The Antarctic Treaty's committee for environmental protection is expected to approve the Russian plans in October, although there is no official requirement for the team to wait until then. "The Russians are trying very hard to do it right, and that means a lot," says Bell.

At the meeting, US and British researchers described their longer-term plans for exploring subglacial lakes on the opposite side of the pole. Lake Ellsworth, a relatively small lake in western Antarctica, is the target for researchers from the British Antarctic Survey. And over the next two field seasons, US researchers will conduct radar surveys from the surface to study Lake Whillans near Antarctica's Ross Ice Shelf, says Ross Powell, a geologist at Northern Illinois University in DeKalb. The US$20-million Whillans Ice Stream Subglacial Access Research Drilling (WISSARD) project, which Powell oversees, plans to drill into the lake during the 2012–13 field season.

Lake Whillans has a subsurface connection with the ocean beneath the ice shelf, making it more dynamic than isolated lakes such as Vostok. "We know that the lake surface is constantly falling and rising, and we assume the lake is occasionally draining and refilling completely," says Powell.

### YOUR OBJECTIVE
In the passage above on Antarctic subglacial lakes, which lake is the target for researchers from the British Antarctic Survey?

### GIVEN DATA
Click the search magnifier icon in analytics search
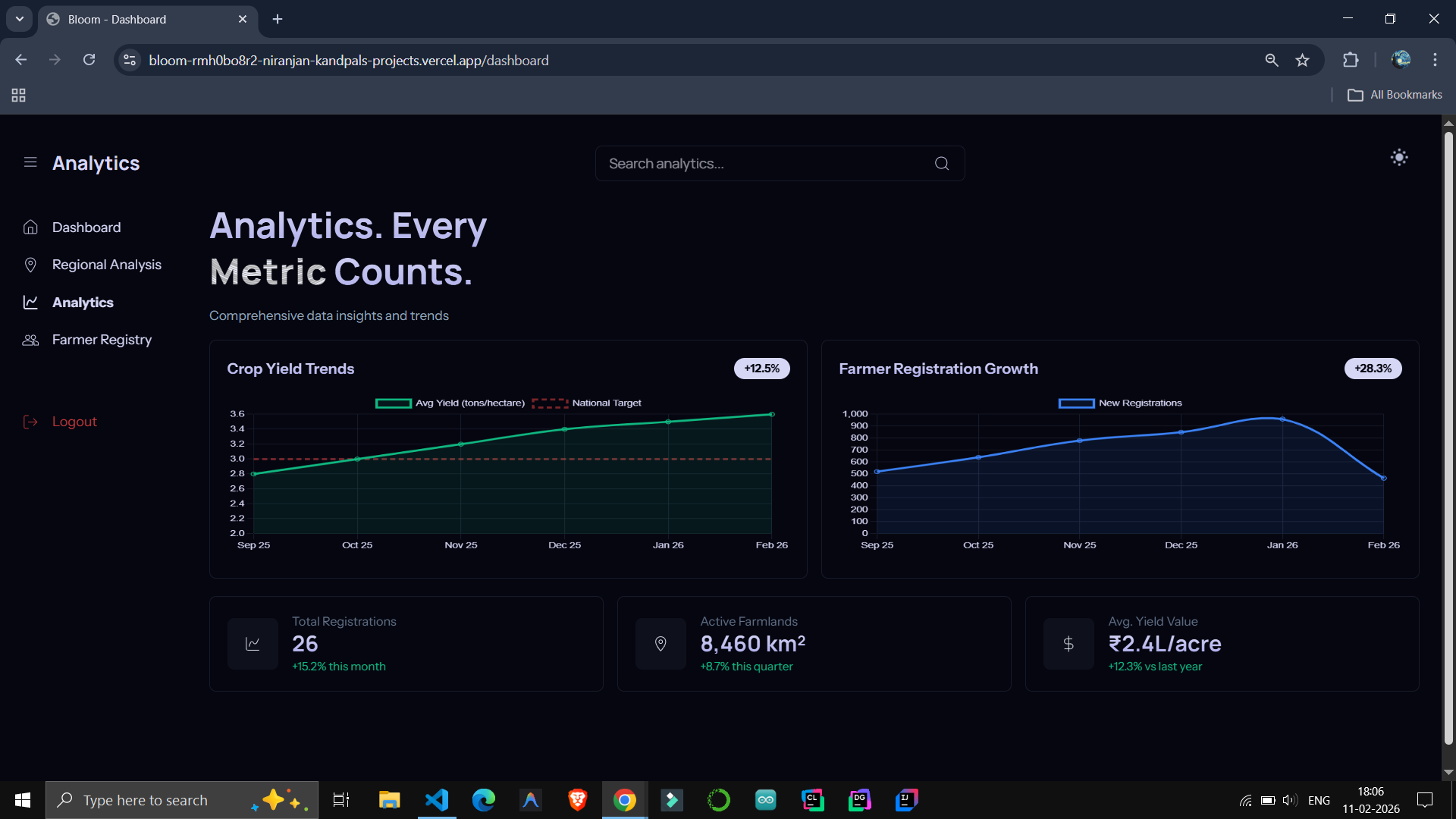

### FINAL RESULT
Lake Ellsworth, a relatively small lake in western Antarctica.